Walker claims metric signs are "kick in the teeth for Brexit Burnley"
A Cumbrian man has accused Burnley Borough Council of betraying those residents of the town who voted for Brexit by installing new 'metric' direction signs.
Mr Neil Prendergast of Gosforth in the Lake District contacted the Burnley Express to air his “disgust” about the signs, recently erected at the Brun Valley Forest Park, near to Rowley Lake.
Visitors to the popular beauty spot can now see the signs, giving directions in kilometres, the measurement favoured in mobile phone apps, often used by runners, walkers and cyclists.
The Ordnance Survey, the UK government agency responsible for the official, definitive topographic survey and mapping of Great Britain, produces all of its OS maps in kilometres.
However, keen walker Mr Prendergast (63) was aghast and indignant at the signs.

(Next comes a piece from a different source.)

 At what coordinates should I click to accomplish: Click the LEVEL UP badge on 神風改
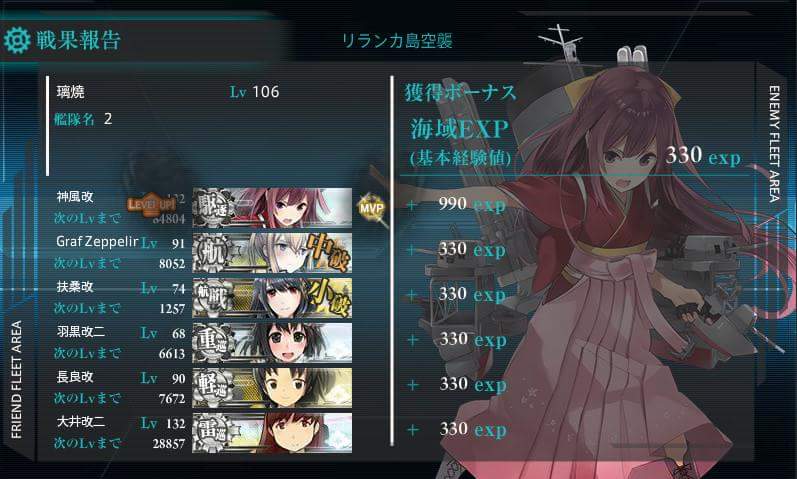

He said: “I was disgusted when I heard about these signs. We live in the United Kingdom of Great Britain and Northern Ireland, and we have imperial measurements.
“I think it’s a kick in the teeth for those residents in the town who voted for Brexit. We have voted to leave the EU and we don’t live in continental Europe.
“These signs should be in miles, but some smart Alec at the council has decided they should be in kilometres. I live in the Lake District, I do a lot of walking and I measure it in miles.
“I think this is the thin end of the wedge, it’s plain silly. They will have us driving on the right hand side of the road next.”
The Brun Valley Forest Park has been developed by Burnley Council and Lancashire County Council and links together existing open spaces on the Brun Valley, providing approximately 15 kilometres of paths.
A Burnley Council spokesman said: “Burnley has some beautiful places to visit, whatever way you want to measure it.
“We chose kilometres because the Brun Valley Forest Park, which many of the signs are associated with, has been developed to encourage active recreation – walking, running, cycling – and people involved in recreational activities such as running tend to use kilometres to measure distance, for example the Burnley 10k run, Parkrun 5k.”
The 45 posts, which cost Â£4,300, were funded by a Forestry Commission grant.
As part of the Brun Valley Forest Park, the council provided finger posts to help visitors to explore the Forest Park and is in the process of installing maps and interpretive panels.
The council liaised with the Friends of Rowley on this and other projects around the Forest Park.